El primer encuentro fue en el café Arboro, en Laureles, junto a la escritora Juliana Echeverri, quien hace poco publicó su primera novela, Los grises sobre el lienzo. Una historia enigmática sobre una mujer que está recomponiendo los trazos de su vida y los recuerdos luego de un accidente. En ella se percibe cómo aquello que el cuerpo y el corazón han sentido no puede olvidarse, aunque la memoria falle. Descubrí, gracias a Juliana, que para escribir no se necesita la aprobación de nadie, más que la de uno mismo, y que una imagen o un recuerdo, pueden convertirse en un martillo que nos golpea el cerebro hasta que le demos vida en el papel para que trascienda.
Luego, Maria Antonia Rincón, una compañera de este medio, nos invitó a algunos columnistas a hablar sobre el proceso de creación y la importancia de la lectura con estudiantes de pregrado de la Universidad de Medellín. Una de las preguntas que me hicieron fue ¿Por qué actualmente, en la era de la inmediatez, sigue siendo tan importante leer y escribir? Respondí de manera torpe lo primero que se me ocurrió: “Porque es un antídoto precisamente a eso: a lo inmediato. Leer y escribir nos anclan al presente. Es una forma de meditar, de introspección, de resistir al paso del tiempo, de sobrevivir”.
Compartir escenario con personas a las que admiro y conversar sobre lo que para mí es esencial, tan normal como tomar agua o respirar, me hizo pensar en lo que ha significado tener un contacto permanente con los libros, con las historias, con mi mundo interior que moldeo cuando escribo. Puede sonar muy romántico, pero esa respuesta que di se debe gracias a todo ese tiempo que he pasado en silencio leyendo y, con mucho esfuerzo y voluntad, escribiendo. Mi papá tiene un aforismo que lo resume: “Solo quién ha escrito dos líneas sabe las horas de lectura y reflexión que hay detrás”.

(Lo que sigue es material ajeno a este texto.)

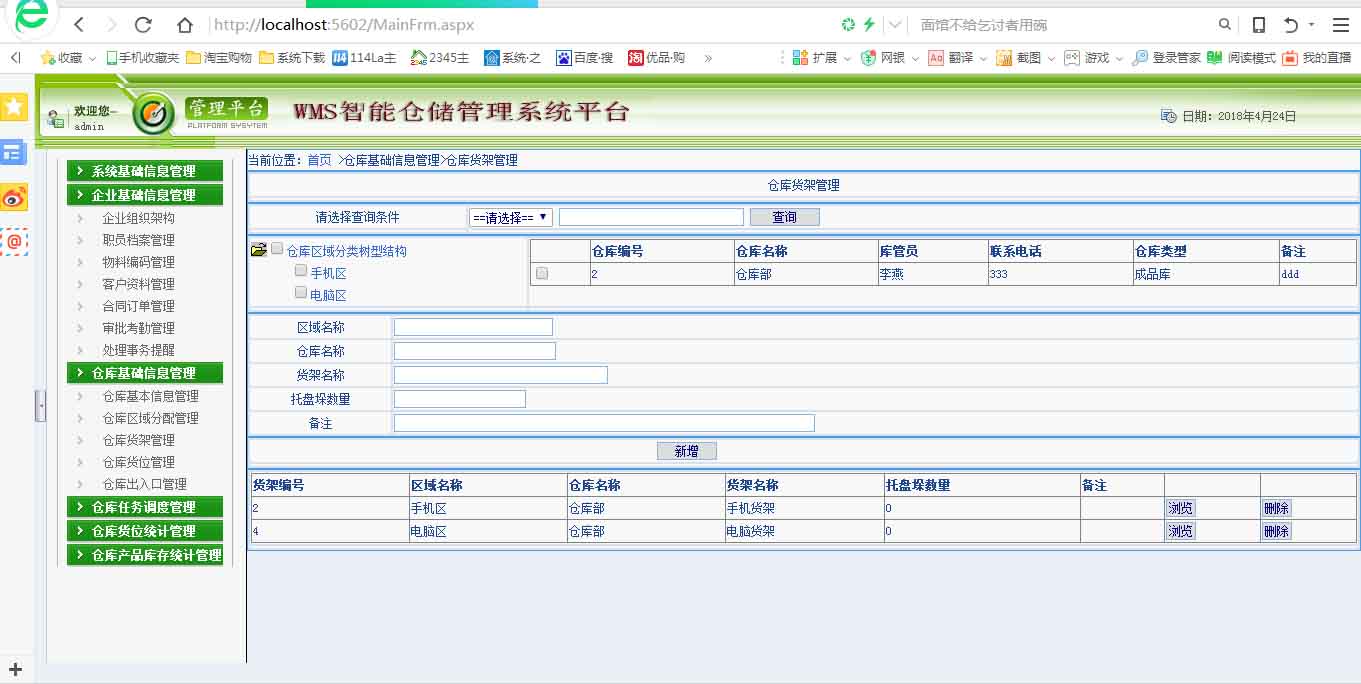Click the address bar search magnifier icon

[x=1224, y=25]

A veces me invade ese famoso síndrome del impostor que hoy es tan latente, debido también a esa inmediatez, pues a través de las pantallas vemos que todo el mundo es experto en algo y hay recetas y tips para todo: cómo viajar más barato, cómo criar a tus hijos, cómo hacer una cena deliciosa para cuatro personas en diez minutos, cómo ganar 1.000 seguidores en tres días, dónde y qué mercar, cómo manejar mejor tus finanzas en tres simples pasos, cómo escalar el Himalaya en tan solo dos días y dos noches, cómo convertirse en un deportista de alto rendimiento practicando solo estos dos ejercicios, qué leer, qué pensar, qué decir. Es agobiante. No solo la cantidad sino la calidad de la información que, además, va a la velocidad de la luz. La lectura y la escritura como actos de contemplación nos invitan a vivir más aquí que allá y más en el hoy que en el mañana.

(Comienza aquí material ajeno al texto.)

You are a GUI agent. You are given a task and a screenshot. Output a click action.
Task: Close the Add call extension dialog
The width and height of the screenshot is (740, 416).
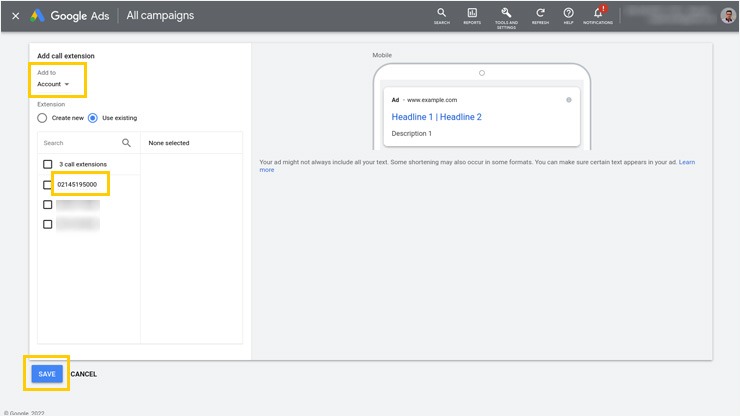(x=15, y=16)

Entonces me observo y me escucho. Me cuesta hacer una pausa, porque claro, yo también entro en esa espiral demencial de lo instantáneo y me doy cuenta de que estos dos oficios han sido mi mapa y mi brújula, son el horizonte que a veces se nubla, pero en cuya profundidad busco sin detenerme el sentido de la existencia. Son lo que me permiten, como dice Carolina Sanín, “pasar fijándome”.
Desde hace años me pregunto ¿para qué sirvo? ¿en qué soy buena? Y la respuesta siempre es difusa, como una estrella que se apaga a lo lejos en el espacio. Pero esta semana, en esos dos momentos, pude constatar con alegría —y un poco de orgullo— lo que ya intuía: que la utilidad y el éxito son conceptos arbitrarios. Existir, pensar y superarse a uno mismo con la libertad de los principios es suficiente. Y leer, siempre leer, para no olvidar que todas las historias son dignas de contarse.